That intent to break boundaries is the Biennale’s driving pulse: to see architecture not as mere shelter but as a transdisciplinary act of adjustment. The capacity to adapt is inscribed in us from our origins — human resilience in European Prehistory, the focus of the ERC project SUBSILIENCE — and the findings of that project serve as the foundation and inspiration for the installation.
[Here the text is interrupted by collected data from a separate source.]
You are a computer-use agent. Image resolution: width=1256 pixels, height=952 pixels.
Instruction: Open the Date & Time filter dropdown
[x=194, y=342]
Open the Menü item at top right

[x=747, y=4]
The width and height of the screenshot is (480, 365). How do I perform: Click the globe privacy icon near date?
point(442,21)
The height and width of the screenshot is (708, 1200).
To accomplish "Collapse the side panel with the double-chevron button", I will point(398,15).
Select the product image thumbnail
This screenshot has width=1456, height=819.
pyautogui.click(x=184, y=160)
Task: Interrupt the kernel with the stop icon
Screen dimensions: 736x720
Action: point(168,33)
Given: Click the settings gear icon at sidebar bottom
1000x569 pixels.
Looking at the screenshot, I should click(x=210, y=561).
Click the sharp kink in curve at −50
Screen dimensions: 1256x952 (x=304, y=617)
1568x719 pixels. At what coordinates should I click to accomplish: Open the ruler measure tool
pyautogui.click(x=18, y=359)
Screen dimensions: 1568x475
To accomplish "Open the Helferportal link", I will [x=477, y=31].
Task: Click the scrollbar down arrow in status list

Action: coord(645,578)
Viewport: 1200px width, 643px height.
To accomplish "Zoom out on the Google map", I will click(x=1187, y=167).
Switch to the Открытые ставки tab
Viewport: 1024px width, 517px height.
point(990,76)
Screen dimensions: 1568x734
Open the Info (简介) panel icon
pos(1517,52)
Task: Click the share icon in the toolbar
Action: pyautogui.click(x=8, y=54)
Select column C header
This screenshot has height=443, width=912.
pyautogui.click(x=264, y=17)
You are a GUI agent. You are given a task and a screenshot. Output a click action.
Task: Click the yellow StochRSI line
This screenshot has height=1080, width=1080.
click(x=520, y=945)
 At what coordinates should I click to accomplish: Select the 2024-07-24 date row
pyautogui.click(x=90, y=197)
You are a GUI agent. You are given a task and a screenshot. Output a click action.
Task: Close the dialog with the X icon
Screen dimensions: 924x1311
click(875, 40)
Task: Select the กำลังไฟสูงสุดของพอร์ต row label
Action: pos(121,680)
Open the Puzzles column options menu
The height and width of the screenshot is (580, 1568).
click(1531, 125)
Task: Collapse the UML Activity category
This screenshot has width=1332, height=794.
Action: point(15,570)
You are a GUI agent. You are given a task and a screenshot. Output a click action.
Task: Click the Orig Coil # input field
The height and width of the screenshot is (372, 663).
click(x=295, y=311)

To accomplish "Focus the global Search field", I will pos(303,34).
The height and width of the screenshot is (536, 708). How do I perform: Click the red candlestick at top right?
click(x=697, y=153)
The cave, past and present
Imagine a Cantabrian cave at the end of the Pleistocene: two women occupy the same space, separated by 35,000 years, joining everyday gestures — gathering, studying, observing — in a scene that transcends the walls of time and questions our concept of progress. That design recovers the symbolic power of Plato’s Allegory of the Cave: the cave suggests how the shadows of the past and the projections of the present can confuse our perception of “progress” and conceal more sustainable ways of living. The installation invites viewers to “leave the modern cave”: to recognize that disconnection from the environment is not synonymous with improvement, and that looking back can offer useful solutions for contemporary climate decisions.
Biodiversity in detail
Beyond the symbolism, Out of the Cave functions as a scientific exercise in which every detail matters. It is a piece of paleoart: based on data such as pollen and other fossil evidence recovered from archaeological sediments, the team reconstructs landscapes and scenes with rigor and fidelity to the available evidence. The piece eschews the centrality of megafauna and presents biodiversity as a fabric of interdependent nodes — plants, fungi, insects, amphibians, birds and small- and medium-sized mammals — whose functional roles sustain interactive networks, ecological processes and human ways of life.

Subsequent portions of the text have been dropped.